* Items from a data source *
════════

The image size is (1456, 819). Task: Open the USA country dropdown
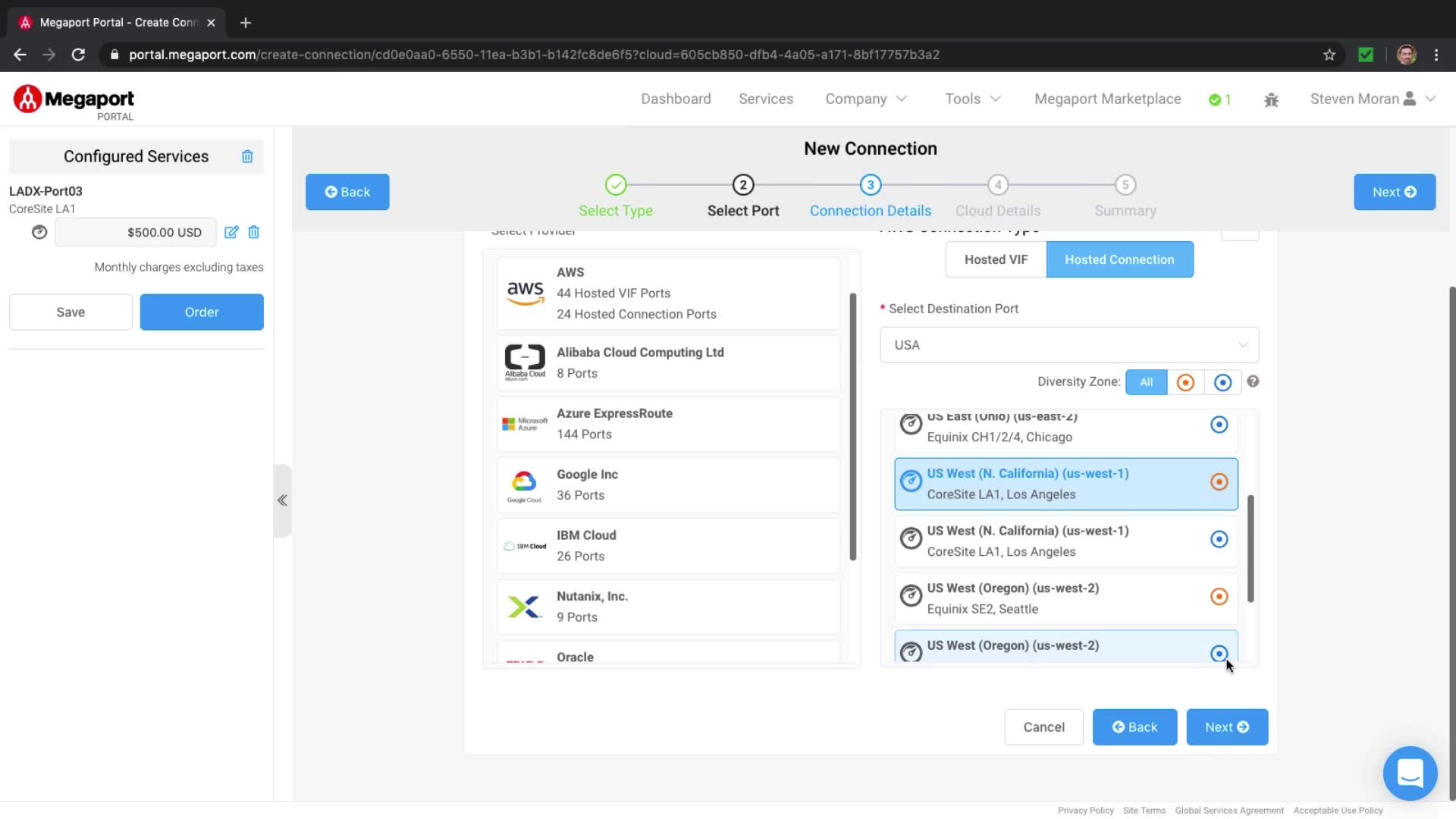click(1069, 345)
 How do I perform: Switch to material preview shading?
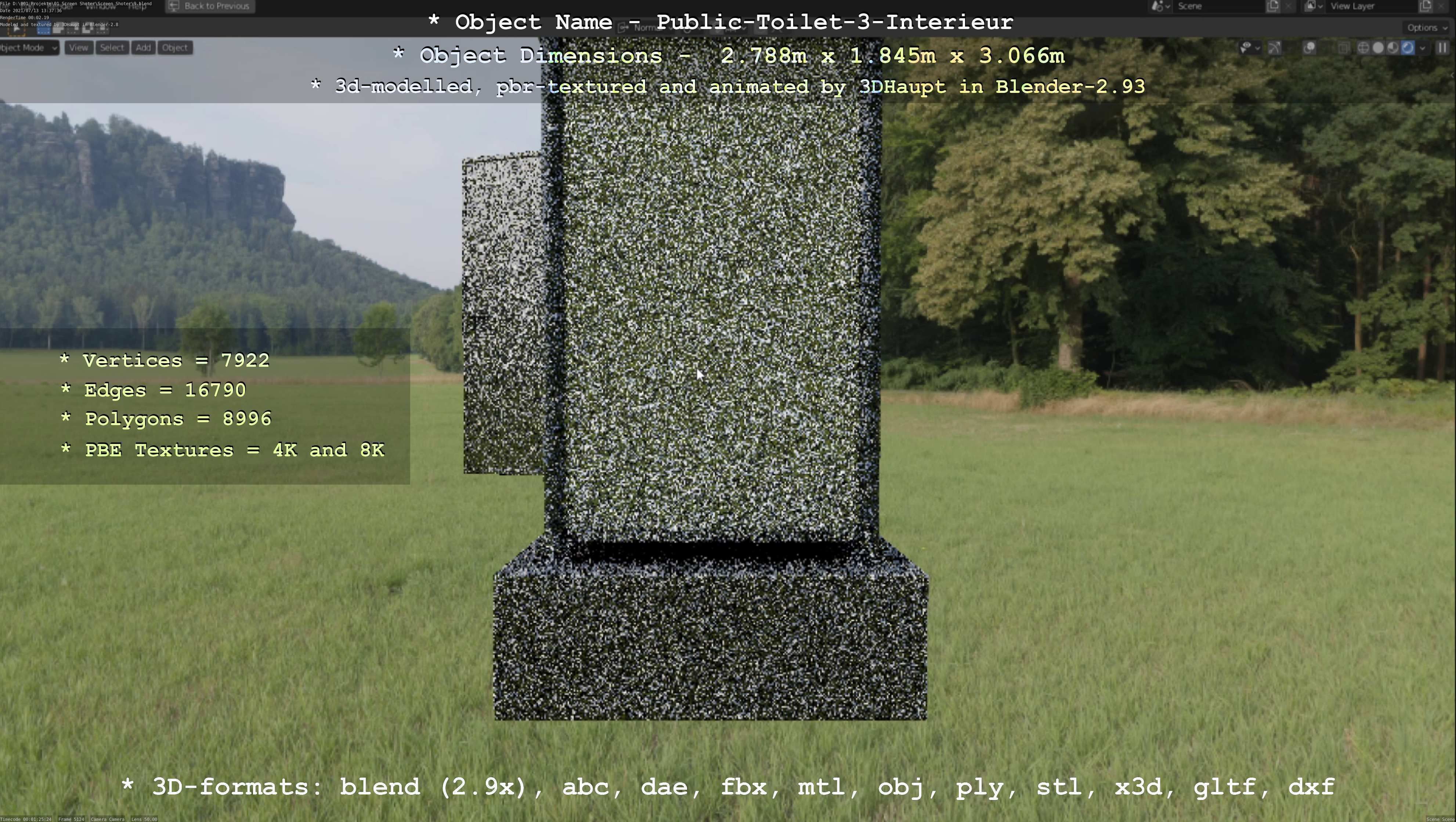[x=1393, y=48]
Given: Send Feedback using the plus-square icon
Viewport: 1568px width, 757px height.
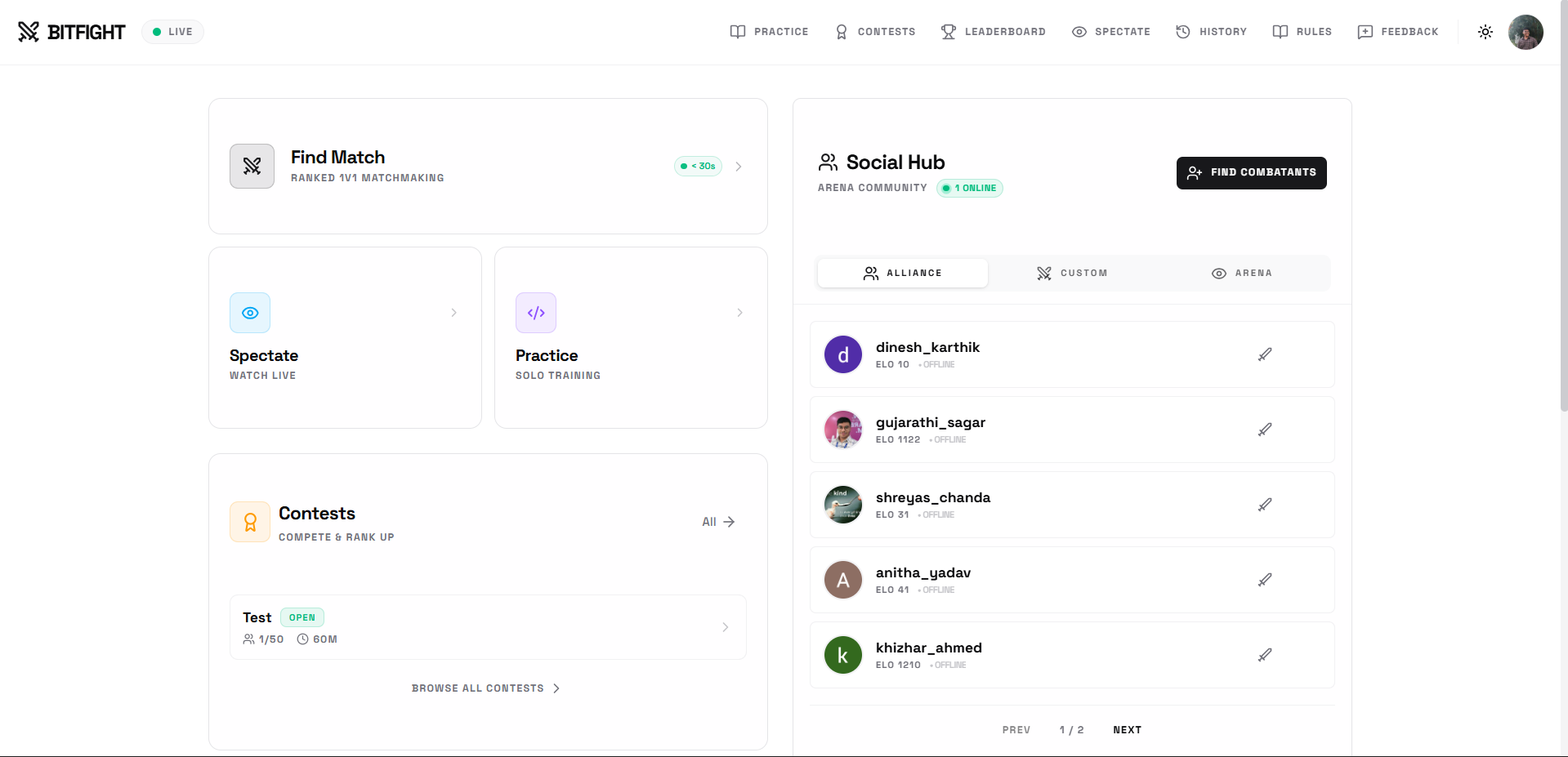Looking at the screenshot, I should (1365, 32).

════════

Every entry above needs to be retyped exactly; drop the pictures.

The image size is (1456, 819). Task: Open the USA country dropdown
click(1069, 345)
 How do I perform: Switch to material preview shading?
[x=1393, y=48]
Given: Send Feedback using the plus-square icon
Viewport: 1568px width, 757px height.
Looking at the screenshot, I should (1365, 32).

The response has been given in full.